● **ASSIGNMENT**: Your copy starts at the line containing "Go to the previous slide arrow" and ends at the last line below. Copy exactly, without pictures.

● **DATA EXTRACT**:

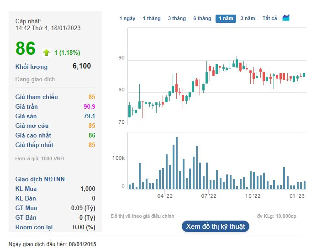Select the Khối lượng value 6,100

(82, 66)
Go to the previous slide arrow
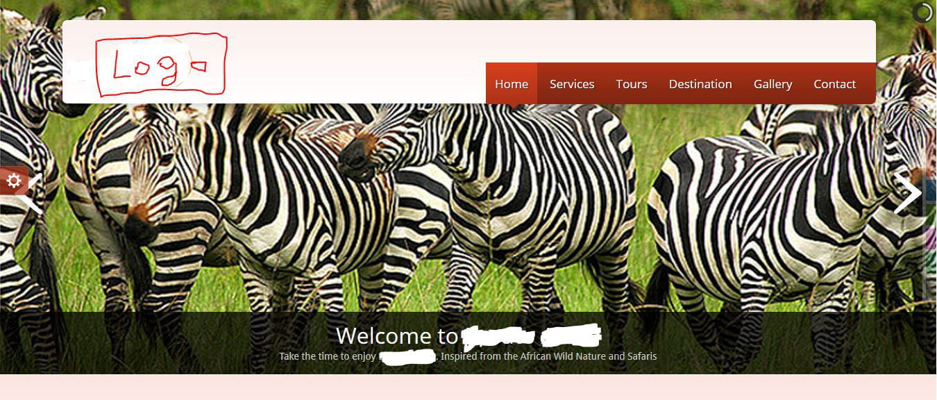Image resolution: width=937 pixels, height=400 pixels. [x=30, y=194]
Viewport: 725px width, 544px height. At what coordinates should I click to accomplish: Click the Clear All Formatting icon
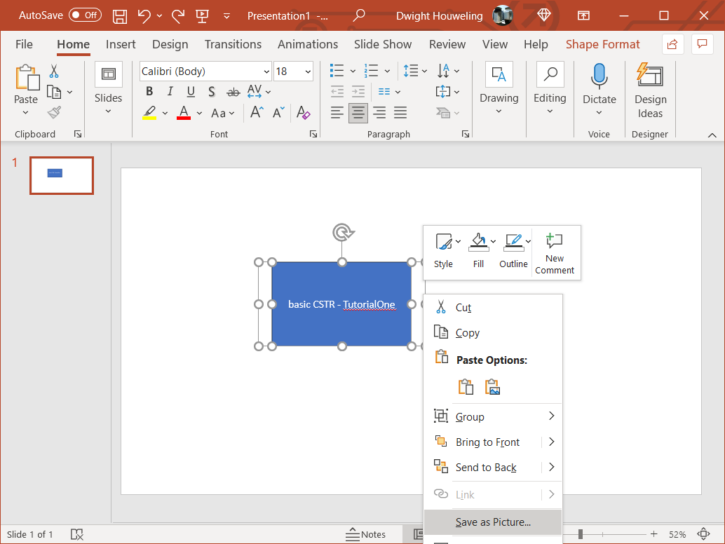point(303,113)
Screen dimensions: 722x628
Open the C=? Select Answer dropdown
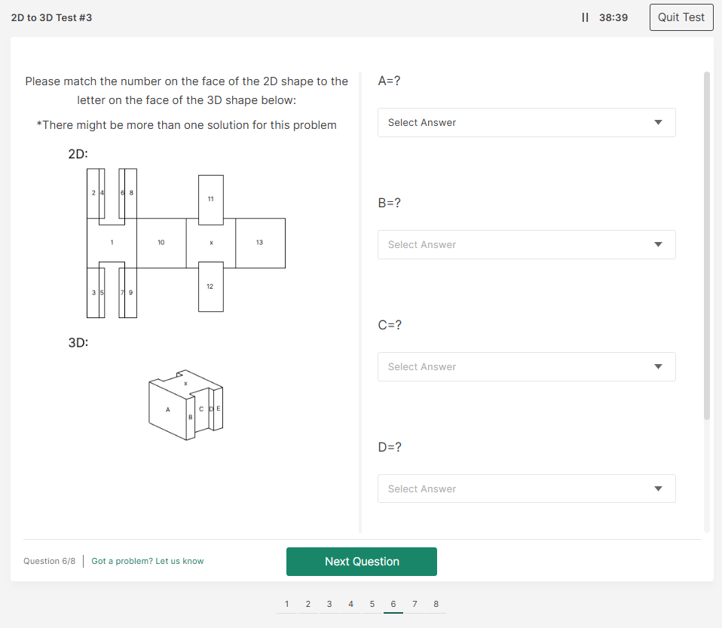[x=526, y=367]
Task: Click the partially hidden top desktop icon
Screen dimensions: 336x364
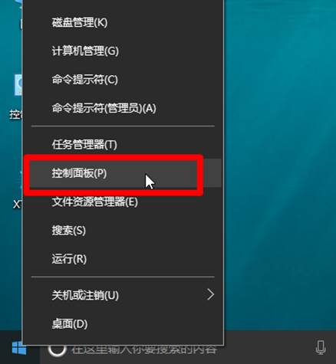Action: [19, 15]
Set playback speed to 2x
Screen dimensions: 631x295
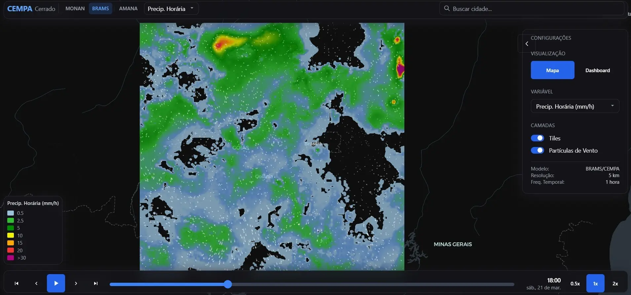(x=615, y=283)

● **EXERCISE OUTPUT**:
Go to the previous slide arrow
Image resolution: width=937 pixels, height=400 pixels. [x=30, y=194]
Viewport: 725px width, 544px height. At what coordinates should I click to accomplish: Click the Clear All Formatting icon
point(303,113)
Screen dimensions: 722x628
Open the C=? Select Answer dropdown
[x=526, y=367]
Task: Click the partially hidden top desktop icon
Screen dimensions: 336x364
Action: [19, 15]
Set playback speed to 2x
Screen dimensions: 631x295
(x=615, y=283)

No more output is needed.